PS: @jnothman if you are rolling your eyes, let me just say that I understand :)

UPDATE (+ shameless plug :D) - I have implemented the MissForest algorithm in the missingPy package. It can perform Random Forest based imputation of numerical, categorical, as well as mixed-type data.

jnothman · 2017-08-21T06:08:46Z

@ashimb9, it's not that I don't like imputation... :P But I do think we need to be selective here. As a project, our maintenance burden is growing. The availability of veteran contributors who know the majority of the codebase and its tacit conventions is reducing. Each new implementation we adopt opens a new can of worms in terms of maintaining its assured quality, efficiency, flexibility and interoperability. Not to mention user support and documentation. And that's only the cost *once* we've merged the code. As you can tell, there are high costs even before then. I appreciate the good work you are doing in investigating and implementing these imputation techniques. Scikit-learn for a very long time operated under the unrealistic assumption of complete data. Imputers are a valuable solution, despite their limitations. Imputers deserve to exist in Python and with Scikit-learn compatible interfaces. Tools like https://github.com/hammerlab/fancyimpute provide for Python, but focus on the transductive problem (rather than fitting and later transforming held-out data), and @sergeyf's work on porting MICE to a Scikit-learn-compatible API is very welcome. But to keep our scope tight and our codebase maintainable (to the extent that it is!), much of these will need to remain external to the core project. Working to make fancyimpute more scikit-learn compatible, more inductive and more extensive may be welcomed. Everything that does get added to the core project will need to prove that it complements our existing offerings well (and that users are informed as to when it is the right tool to use), and ideally reuses or enhances the tools we already have present in Scikit-learn as much as possible. So again, I ask: what's the difference between missForest and generally learning a regression problem on the samples where the feature is not missing, for each missing feature? When do I need it? Can we reuse the existing random forests implementation? Does it need #5974 to be merged to train the regressor on samples with values missing?

…

On 21 August 2017 at 15:11, ashimb9 ***@***.***> wrote: Description Would there be interest in implementing a random forest based imputer in the vein of missForest <https://cran.r-project.org/web/packages/missForest/missForest.pdf>? Something (somewhat) related is in the works here <#5974> but it appears the PR is only planning to support RF estimation with NaN and not imputation per se. IMO, this would be a useful addition to the Imputer "suite", especially given RF-based imputation has been shown to perform quite competitively compared to other imputation methods in a number of empirical studies (see here <https://academic.oup.com/aje/article/179/6/764/107562/Comparison-of-Random-Forest-and-Parametric> and here <https://academic.oup.com/bioinformatics/article/28/1/112/219101/MissForest-non-parametric-missing-value-imputation>). Anyway, if there is interest, I would like to start working on this. Reference R package: missForest <https://cran.r-project.org/web/packages/missForest/missForest.pdf> Paper: MissForest—non-parametric missing value imputation for mixed-type data <https://academic.oup.com/bioinformatics/article/28/1/112/219101/MissForest-non-parametric-missing-value-imputation> PS: @jnothman <https://github.com/jnothman> if you are rolling your eyes, let me just say that I understand :) — You are receiving this because you were mentioned. Reply to this email directly, view it on GitHub <#9591>, or mute the thread <https://github.com/notifications/unsubscribe-auth/AAEz660QOezrWfcLw59TGee_vPZUMqpuks5saRGagaJpZM4O842G> .

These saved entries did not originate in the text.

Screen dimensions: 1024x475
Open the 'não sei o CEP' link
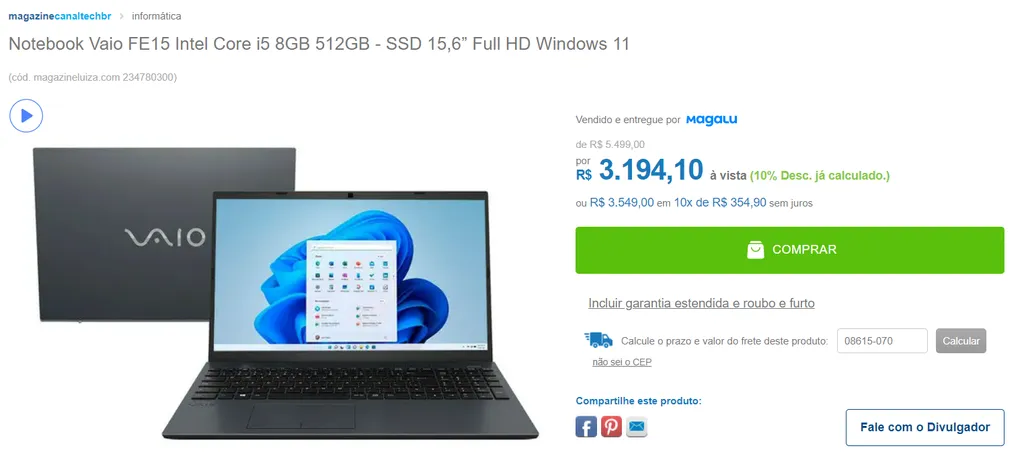(x=622, y=362)
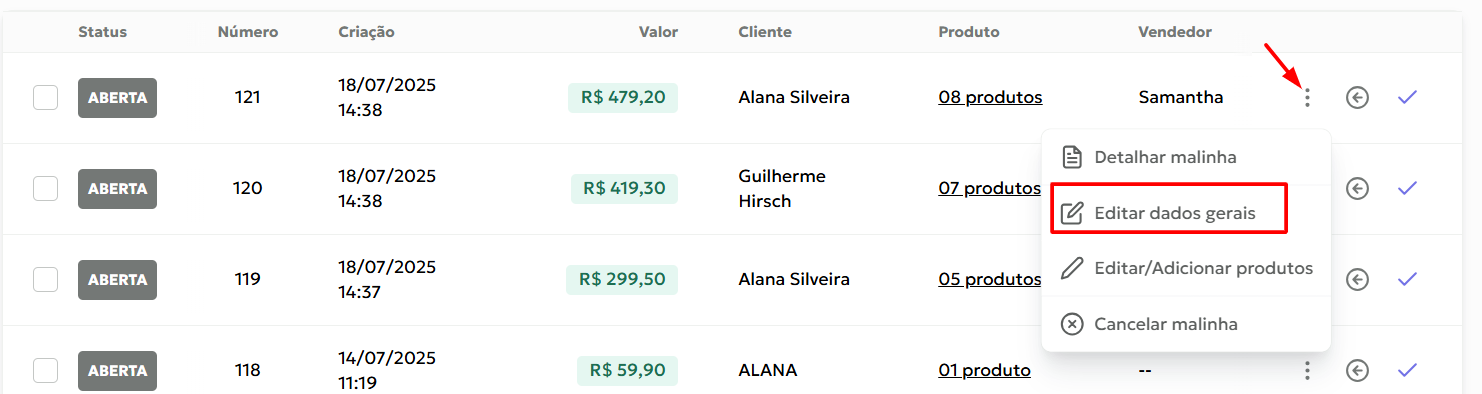Image resolution: width=1482 pixels, height=394 pixels.
Task: Select the checkbox for order 119
Action: [x=45, y=279]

ashimb9 · 2017-08-21T07:27:19Z

Thanks a lot for your thorough response, I really do appreciate it. First let me just say I totally agree with the concerns you have raised regarding long-term code maintenance issues and I obviously do not have enough knowledge to comment on that front. However, I will just try and respond to the questions you have raised at the very end regarding the conceptual and implementation aspects:

what's the difference between missForest and generally learning a regression problem on the samples where the feature is not missing, for each missing feature? When do I need it?

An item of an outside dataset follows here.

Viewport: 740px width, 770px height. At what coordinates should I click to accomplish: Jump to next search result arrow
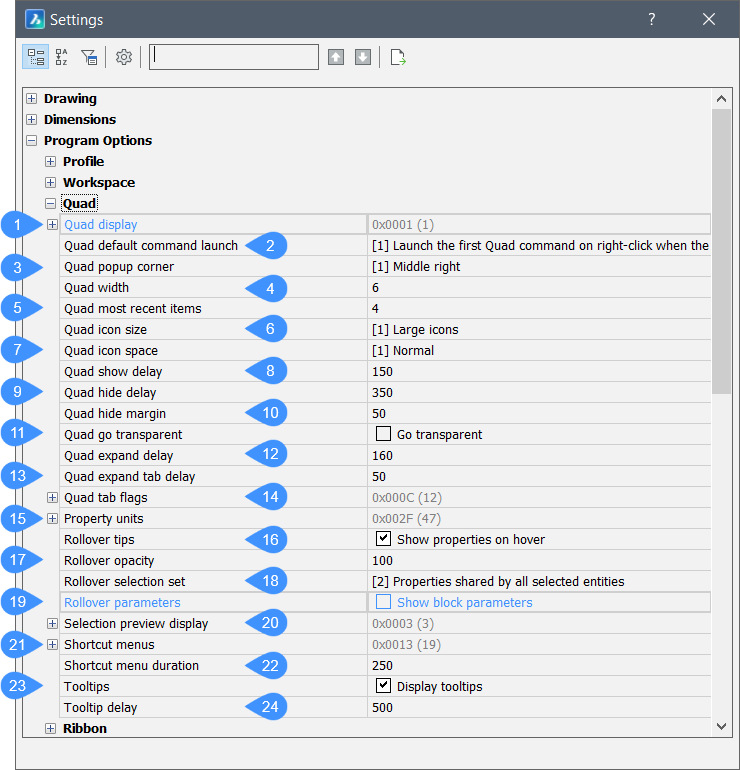point(362,57)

Did you mean difference between fitting the RF with missing values versus imputation followed by fitting the RF? If yes: I do not know the answer but I was thinking more of imputation for estimators that do not have an established "intrinsic" method for handling missing data.

Can we reuse the existing random forests implementation?

Yes! The process, at least as implemented in the referenced package, begins with a common imputation strategy (like mean imputation) and iteratively imputes each feature until a stopping criteria or max_iter is reached, so we can definitely go ahead with the existing implementation.

Does it need #5974 to be merged to train the regressor on samples with values missing?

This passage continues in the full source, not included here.